5 Months Into COVID


Hey Readers,

Just wanted to come back on for another little rant today. So much is going on and when I blog it helps me put my thoughts together. For as long as I can remember my mind works on hyper speed, all of these thoughts rush into my mind and I become super overwhelmed. It's hard for me to de-escalate after a rush of thoughts, feelings and emotions. It's hard for me to reason with myself, even though to others the situation doesn't seem like a big deal. There's really no explanation as to why this happens to me, you would think the amount of times it has happened that I would learn how to cope. But each time it happens to me, it's as if it's the first time, all reason goes out the door, thoughts flood into my mind and my anxieties start. Throw COVID into the mix and imagine how much of a mess I've been. Every day there's something new to be said. One day numbers are low and we can see the light at the end of the tunnel, and the next day were right back to how it's been. How can a society move forward and heal when things are still so all over the place. I've been fortunate enough to not have been working through COVID. I've been lucky enough to be living with my family and not having to go out to get groceries or cleaning products. I've been able to stay at home and do my part to limit the spread. But now with schools and daycares opening up at full capacity I've come to terms that this will be our new normal for some time. If you read my last post I discussed having two options, getting out of my bubble and working, or staying at home and continue waiting. So I decided the most logical thing to do would be to get a job, so I started looking and have actually accepted one. I am so excited to get back to being with kids but at the same time I am still so frightened by the unknown. We are hopeful that returning to full capacity we will be able to keep ourselves, children and families safe but we really don't know. 
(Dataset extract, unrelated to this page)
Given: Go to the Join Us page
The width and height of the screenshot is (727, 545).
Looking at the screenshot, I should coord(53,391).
If you read my last post I said that I was going to step out of my comfort zone and go to the grocery store. Well I did it, I went to Walmart with my mom on Saturday to do some shopping and at first I was so nervous but eventually I just let it go. I had my mask on and made sure I didn't touch my face. When I got out I sanitized my hands before getting into the car. What really pissed me off while I was there was the amount of people wearing their masks wrong. Some people had it only covering their mouths, so their nose was exposed. I even caught a handful of people with the mask under their chin, so literally covering nothing. I would turn to my mom and say, wow I didn't know COVID came from the chin, luckily he's covering that to protect me. If we have any chance to end this nightmare anytime soon, people who feel unwell should be staying home and for others to wear their masks properly to protect themselves and others. I took another step out of my comfort zone on Sunday, Joseph and I decided to go out for lunch. We ate outside on the patio and thankfully it wasn't too busy so I felt pretty comfortable. I'm really happy that I pushed through my anxieties and went. Every time I open social media all I see are people enjoying themselves, having a good time, going to restaurants or having parities in their backyards, it was time for me to do something and enjoy myself. 
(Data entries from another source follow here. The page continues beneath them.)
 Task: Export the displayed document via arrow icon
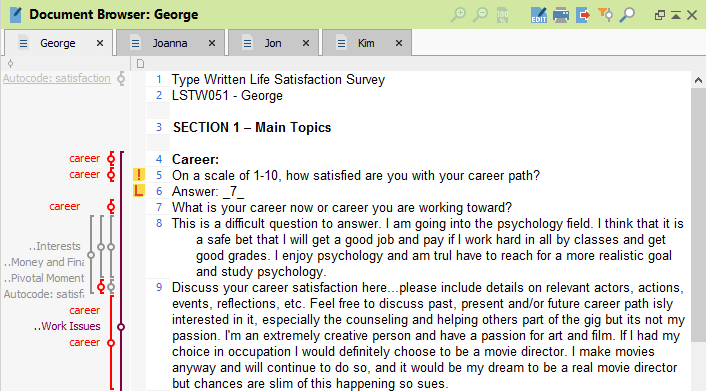click(x=583, y=15)
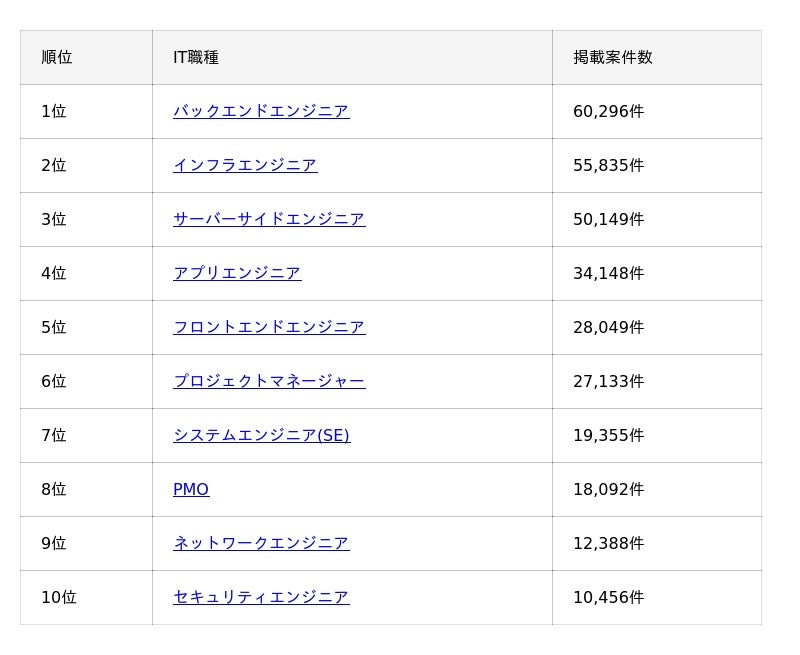Open セキュリティエンジニア link
Viewport: 800px width, 655px height.
click(261, 597)
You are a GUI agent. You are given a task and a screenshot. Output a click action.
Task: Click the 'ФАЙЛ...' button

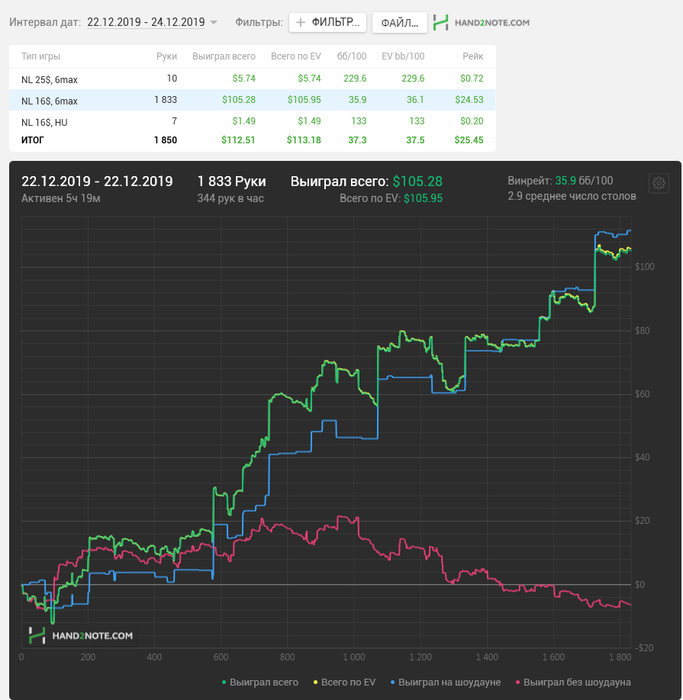click(399, 22)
We don't really know when this will be completely over. The Health Minister of Canada said we could expect this for another 2 years. It blows my mind that this has been happening to our world. Like how do I even explain this to kids? Like a whole year of quarantine, a world wide pandemic. I would have never thought this would happen. When COVID first came to Canada and they started shutting things down, I honestly thought a month and everything would go back to normal. I'm hitting 5 months of being home, almost 5 months of never stepping foot into a store. When I came back from Walmart I thought I had a sore throat, and for the rest of the night I had to fight with myself to say that it was all in my head. My anxiety makes me believe things when they are not true and it is extremely difficult to fight anxiety with logic. Another concern is when I start working full time around kids, around families and other staff, everyday I am going to fight myself from thinking I have COVID. The slightest tickle in my throat, it's going to set me off the edge. I'm going to come home in a panic, I'm going to shower in boiling water and scrub myself clean. The only way I will get through this and make this work is I'm going to have to change my mindset. I cannot go in there thinking I'm going to catch COVID, or else I will not be able to do my job. I am a professional and I will not let my anxiety change the way I work. I'm going to take precautions and that's all I can really do. Like stated previously the only way we are going to end this is that if people are not feeling well they stay home and everyone else wears masks. We have to rely on people doing their part by staying home to not spread the virus, that's a lot of trust to put on people. There are many people who think this is a joke, and those are the people who will put others in jeopardy with that type of mindset. 

So as you can see from the start of this rant to the end how many things are running through my head, and that's not even all of it. These past 5 months have been so difficult, so stressful and emotionally draining. There are things I think that I would have never thought I would think in my life time. Being scared to leave my house because I think I will caught a virus, that's only things you see in the movies, but now it's real life. These past 5 months have felt like a nightmare and I'm waiting to wake up so it can end. Everyday I deal with a new thought, feeling and emotion and I'm trying my best to overcome it. I hope that everyone who is dealing with mental illness is getting the help they need during this time. Our mental health is so important, and if we are suffering mentally, it can effect us physically. I'm grateful to have friends and family to support me and for my therapist who helps me grow and learn how to cope and manage my anxiety. Stay safe everyone.